Ryan Aeronautical Company
Fate Merged with Teledyne
Successor Northrop Grumman
Founded 1934
Defunct 1969/1999
Headquarters San Diego, California

The Ryan Aeronautical Company was founded by T. Claude Ryan in San Diego, California in 1934. It became part of Teledyne in 1969, and of Northrop Grumman when the latter company purchased Teledyne in 1999. Ryan built several historically and technically significant aircraft, including four innovative V/STOL designs, but its most successful production aircraft was the Ryan Firebee line of unmanned drones used as targets and unmanned air vehicles.

In 1922, T.C. Ryan founded a flying service in San Diego that would lead to several aviation ventures bearing the Ryan name, including Ryan Airlines founded in 1925.

T.C. Ryan, previously best known for building Charles Lindbergh's transatlantic Spirit of St. Louis, actually had no part in building the famous plane. Ryan had been owner or partner in several previous companies, one of which also bore the name Ryan Aeronautical. The Spirit of St. Louis was not built by the final Ryan Aeronautical entity.

The new company's first aircraft was the Ryan ST or "Sport Trainer", a low-wing tandem-seat monoplane with a 95 hp (71 kW) Menasco B-4 "Pirate" straight-4 engine. Five were built before production switched to the Ryan STA (Aerobatic) with a more powerful 125 hp (93 kW) Menasco C-4 in 1935. This aircraft had enough power for aerobatic display, and it won the 1937 International Aerobatic Championships. A further improved Ryan STA Special was built in 1936, with a supercharged Menasco C-4S with 150 hp (112 kW).

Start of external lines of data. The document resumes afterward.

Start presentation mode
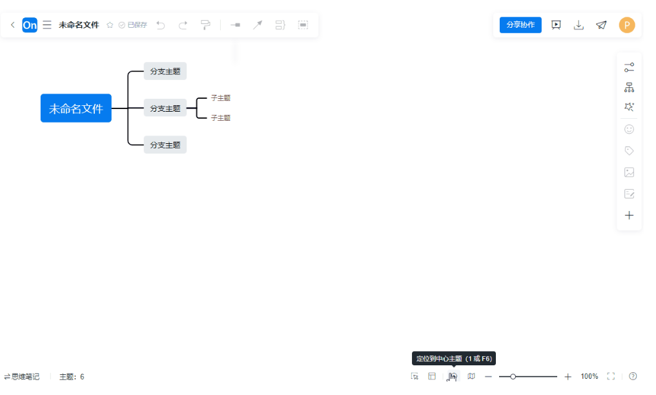 pos(556,25)
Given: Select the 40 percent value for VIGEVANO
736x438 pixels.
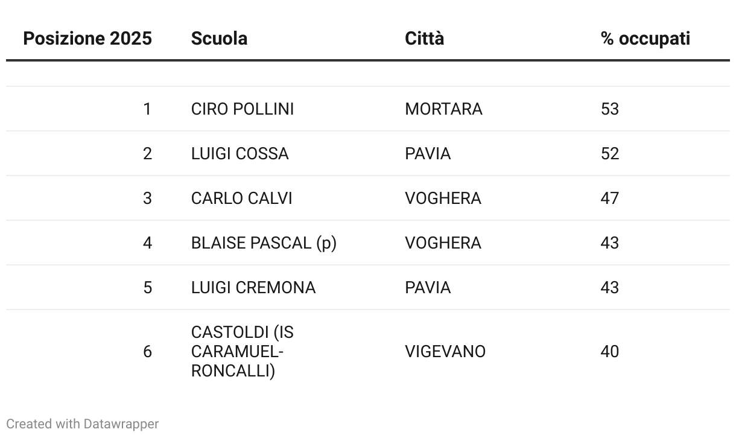Looking at the screenshot, I should (x=610, y=352).
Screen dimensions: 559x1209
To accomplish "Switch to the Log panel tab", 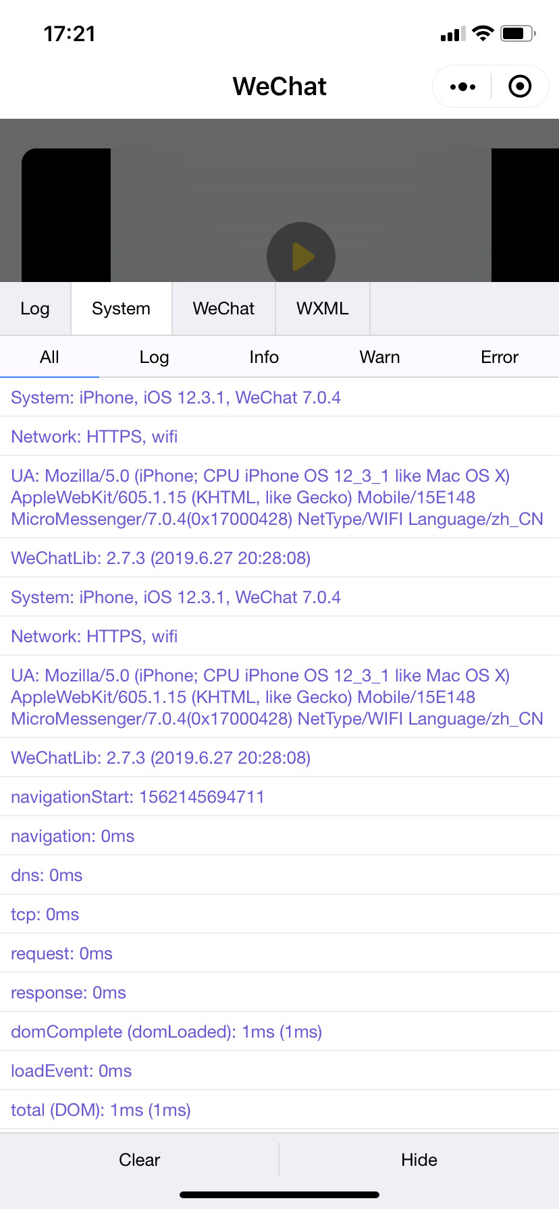I will 35,309.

In 1937 and 1938 a second civilian aircraft model was introduced, the Ryan SCW-145 for Sport Coupe, Warner 145 horsepower (108 kW) engine. The SCW was a larger three-seater aircraft with a sliding canopy and side-by-side front seating. The prototype SCW was originally powered by a Menasco engine, however prototype testing revealed that more power was needed, hence the move to the Warner 145 hp (108 kW), 7-cylinder radial engine for production models. Thirteen examples of the SCW were built, although the last one was assembled from surplus parts decades after the initial production run was finished.